# Selected passage
(begin)
Arc Extinguisher: An arc is created whenever a circuit breaker interrupts a current flow. The Arc Extinguisher's job is to confine and divide that arc, thereby extinguishing it. Arc extinguishers are typically made of a stack of steel plates held together by two insulator plates. When an interruption occurs and the contacts separate, the current flow through the ionized region of the contacts induces a magnetic field around the arc and the arc extinguisher. The lines of magnetic flux created around the arc and its force drives the arc into the steel plates. The gas then goes through deionization and the arc divides, allowing it to cool. Standard MCCBs use a linear current flow through the contacts. Under short-circuit conditions, a small blow-apart force is created, which helps open the contacts. The majority of the opening action comes from the mechanical energy stored in the trip mechanism itself. This is because the current in both contacts are going in the same direction and attract each other. Newer design breakers use a reverse loop of current flowing in essentially opposite paths. This creates a repulsion action and results in a greater blow-apart force. This force assists with rapid arc extinguishing by causing the contact to open faster. The force is directly proportional to the size of the fault current. The greater the fault, the greater the force, and the faster the contacts open.
(end)
# Source material
(begin)
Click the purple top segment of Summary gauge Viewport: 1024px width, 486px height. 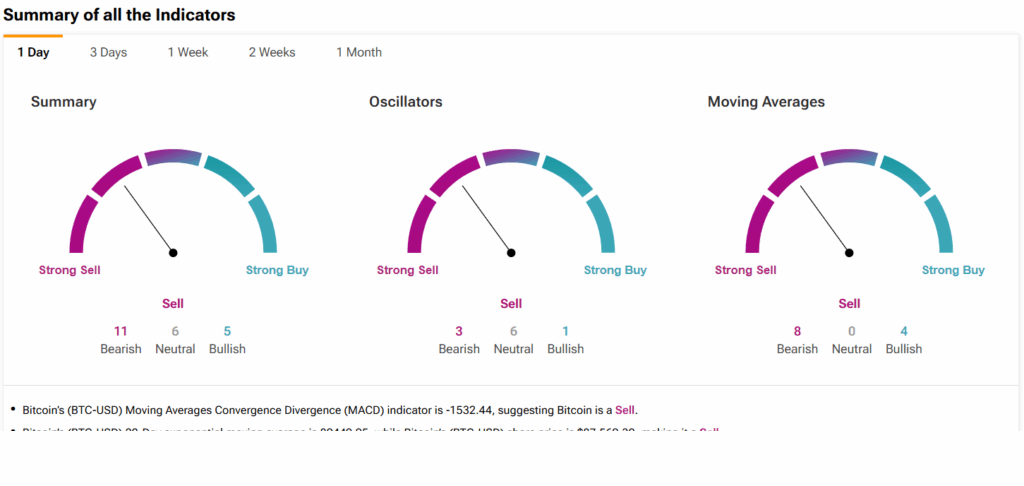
(end)
# Challenges
**A)** According to the passage on arc extinguishers, what are arc extinguishers typically made of?
**B)** Carry on the passage about circuit breaker arc extinguishers, picking up after its final sentence.

# Results of the exercise
**A)** A stack of steel plates held together by two insulator plates.

**B)**
Trip Unit: The Trip Unit is the brain of the circuit breaker. The function of the trip unit is to trip the operating mechanism in the event of a short circuit or a prolonged overload of current. Traditional molded case circuit breakers use electromechanical trip units. Protection is provided by combining a temperature-sensitive device with a current sensitive electromagnetic device, both of which act mechanically on the trip mechanism. Electronic trip units are now available and they can provide much more sophisticated protection and monitoring. Most molded case circuit breakers utilize one or more different trip elements to provide circuit protection for different applications. These trip elements protect against thermal overloads, short circuits and arcing ground faults. Conventional MCCBs are available with either a fixed or interchangeable electromechanical trip unit. If a new trip rating is required for a fixed trip breaker, the entire breaker must be replaced. With an interchangeable trip unit, only the trip unit needs to be changed up to the maximum current rating of the breaker frame. Interchangeable trip units are also often called rating plugs. Some breakers offer interchangeability between electromechanical and electronic trip units within the same frame.
 

Tripping Characteristics

To provide short-circuit protection, electromechanical trip circuit breakers have adjustable magnetic elements. To provide overload protection, electromechanical trip circuit breakers contain thermal trip elements. Breakers that use a combination of magnetic elements and thermal elements are often called thermal magnetic breakers. Increasingly, molded case circuit breakers with conventional thermal magnetic trip units are being replaced by breakers with electronic trip units. These units provide increased accuracy and repeatability. Additionally, some units have built-in ground fault protection, removing the need for separate ground fault relays and shunt trips. Some units can also provide system monitoring, data gathering and communication to energy management systems. 

In general, electronic trip systems are made up of three components:
A current transformer (sensor) is used on each phase to monitor the current. It also reduces the current to the proper level for input to a printed circuit board.

Electronic circuitry (printed circuit board) that interprets the input and makes a decision based on predetermined values. A decision to trip results in sending an output to the next component.

A low power flux-transfer internal shunt trip that trips the breaker. This is typically a mechanical, spring loaded device held in place by a permanent magnet.

When a tripping signal is received from the electronic circuitry, the effects of the permanent magnet are momentarily counteracted by the tripping pulse, allowing the mechanical tripping action to take place. There is no need for an external source of tripping power, since the entire tripping system has very low power requirements.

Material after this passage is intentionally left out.